BC Wallet is a smartphone app available for iOS and Android devices. It lets you receive, store and present digital credentials such as permits, identities, and licenses.


The focus of BC Wallet is to keep your information secure and confidential. Digital Credentials in BC Wallet are highly tamper-resistant and are only stored on your smartphone. The government is not told when, where or how you use this digital wallet.

BC Wallet only sends or receives information over secure, confidential connections.
Most people will not have a use for BC Wallet right now. BC Wallet is in the app stores as an exploration of the technology. It does not support credentials that work in Apple Wallet or Google Wallet.

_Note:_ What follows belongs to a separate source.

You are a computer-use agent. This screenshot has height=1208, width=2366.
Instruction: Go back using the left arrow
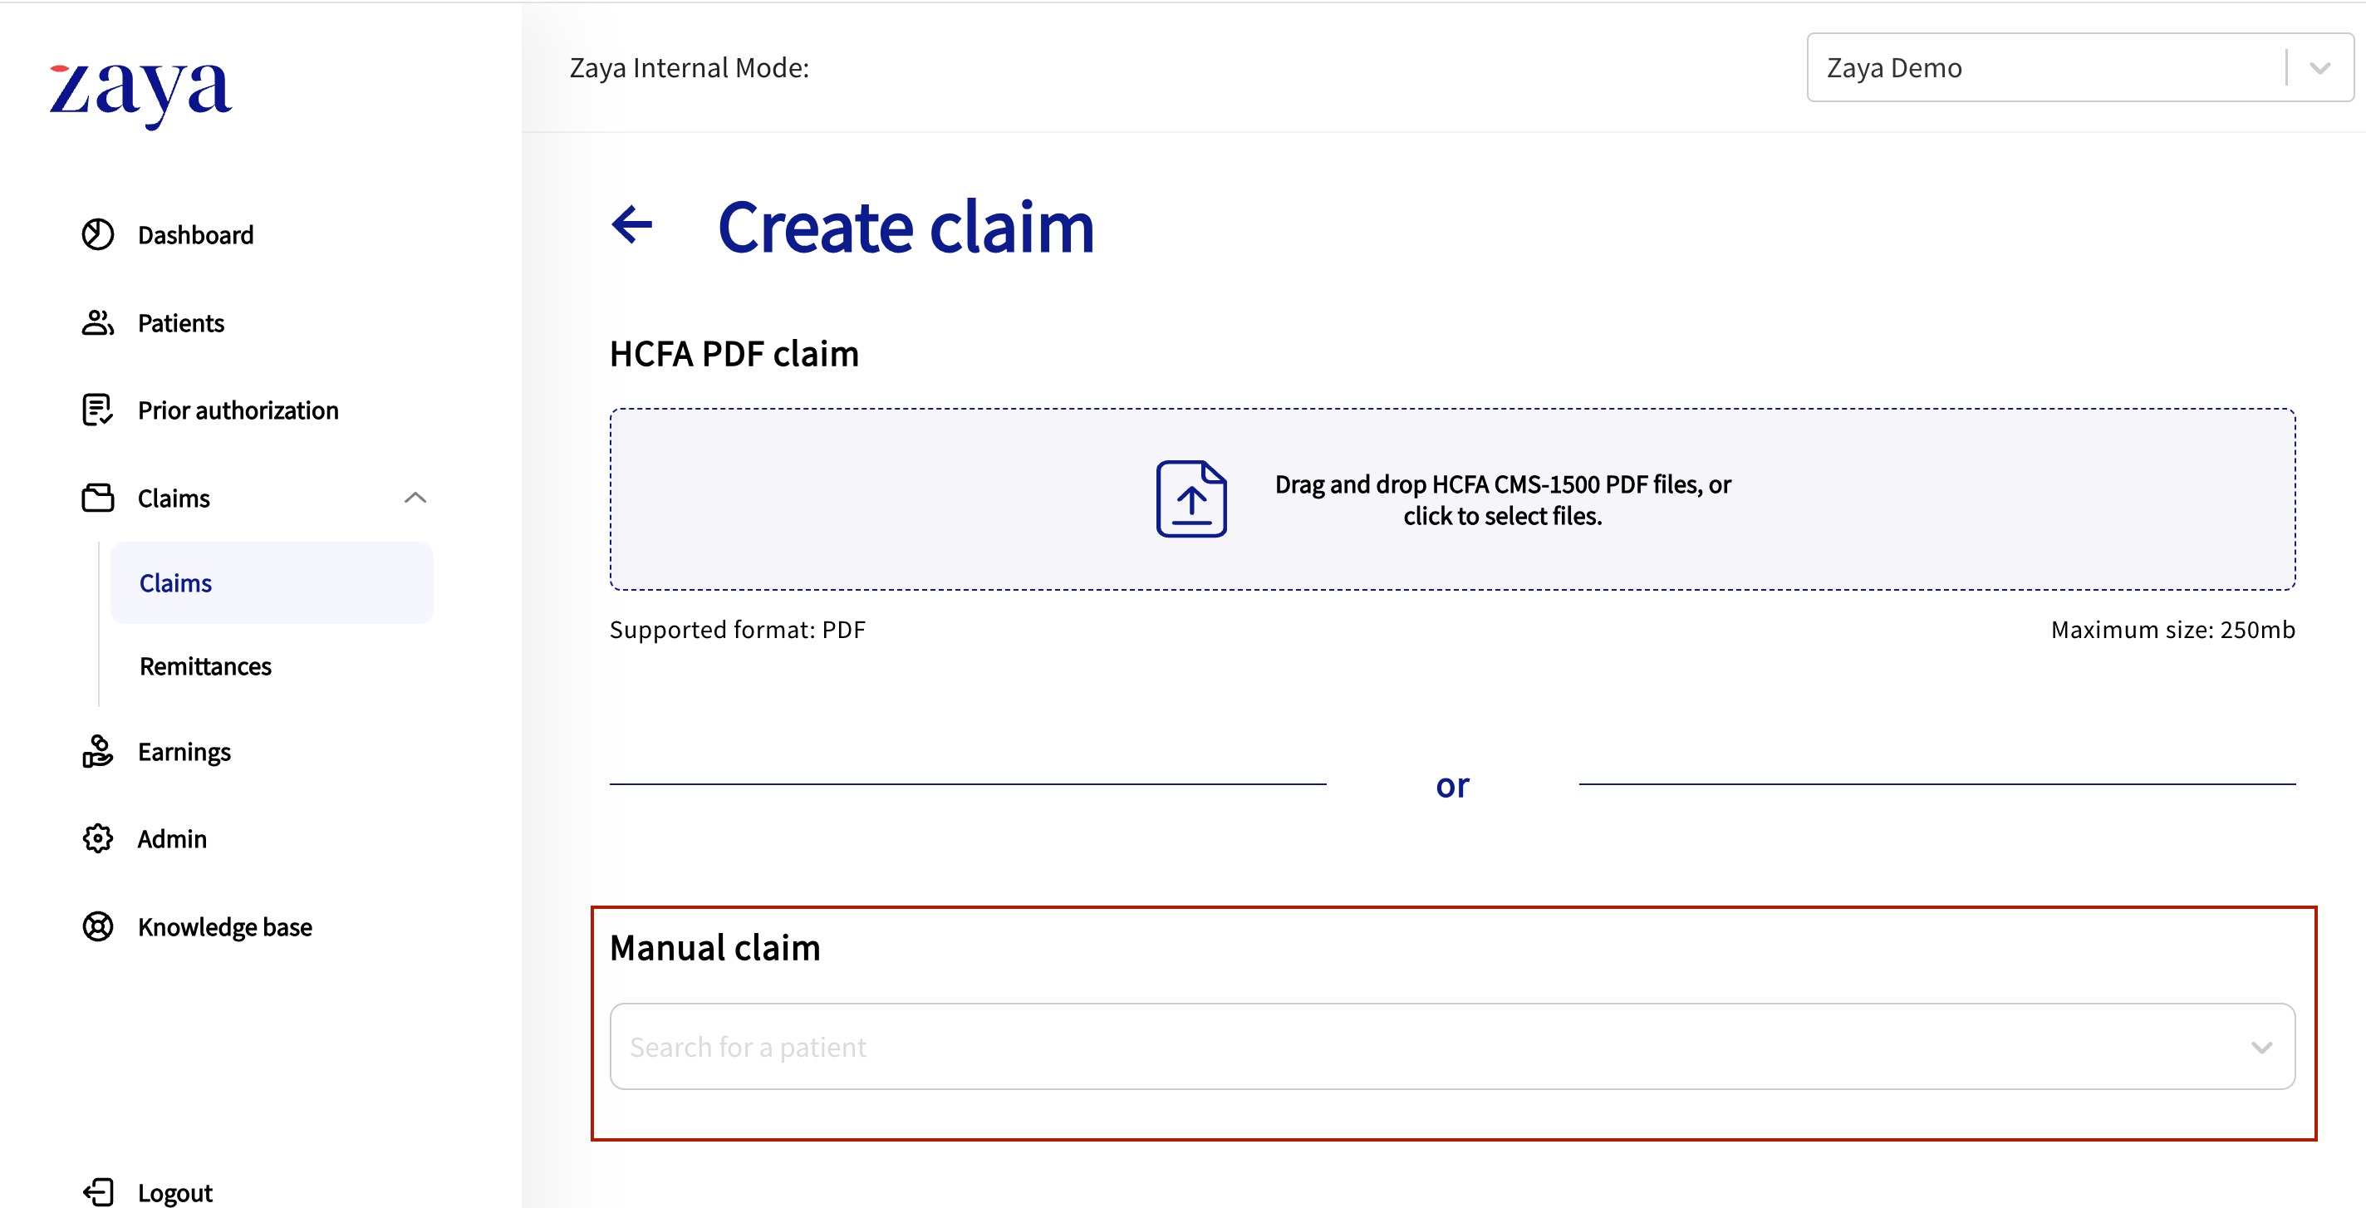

To see BC Wallet in action, we recommend the BC Wallet Showcase.
BC Wallet, and the technologies it uses, are built with open-source code that anyone can review.
Benefits
A long-term objective of BC Wallet is to help British Columbians feel more confident when they interact online.
Here are some of the benefits of BC Wallet.
- Confidentiality: No one, other than the party you’re interacting with, knows when or how you’re using BC Wallet. This confidentiality is a core part of the technology behind BC Wallet. The code is available for anyone to review and explore.
- Instant verification: No one can tamper with your information in the wallet. The place accepting your digital credentials can be confident that your information is legitimate. They can trust it came from the right organization without having to contact them. This could dramatically reduce the time to complete processes and forms.
- Ease of adoption: Digital credential technology is open for anyone or any organization to use. This makes it easier for services within B.C. to start using it. The technology is designed to focus on interoperability. No single centralized service is required.
- More control over personal information: With BC Wallet, you approve every use of your digital credentials. You provide only the information from a digital credential that’s needed for a situation. It’s possible to prove things about your information without providing the information itself. For example, you could prove you’re over 19 without providing your actual date of birth.
Technology
BC Wallet allows a person to receive, store (hold), and use (present) Digital Credentials in the Verifiable Credentials (VC) format. It is positioned at level 3 of the Trust Over IP Stack.

There is also a mediator service, based on Aries Cloud Agent Python (ACA-Py) and again using open-source code. This service passes requests to and from the wallet. This is necessary given the potential unavailability of a mobile wallet agent due to the device being powered off or having no Internet access. Note that the mediator cannot read the encrypted messages that it routes.

Because of the technology of Verifiable Credentials and the Trust Over IP stack, verifiers never need to contact the issuer to validate a Verifiable Credential. This trust is instead assured through cryptographically protected information in the Verifiable Credential, and by using a decentralized Trust Registry. This gives BC Wallet users a high degree of confidentiality when they present their credentials.
BC Wallet’s code is open source. It uses the core of Bifold, a mobile wallet app written in React Native. Bifold, in turn, uses Aries Framework JavaScript (AFJ) as its Verifiable Credentials agent.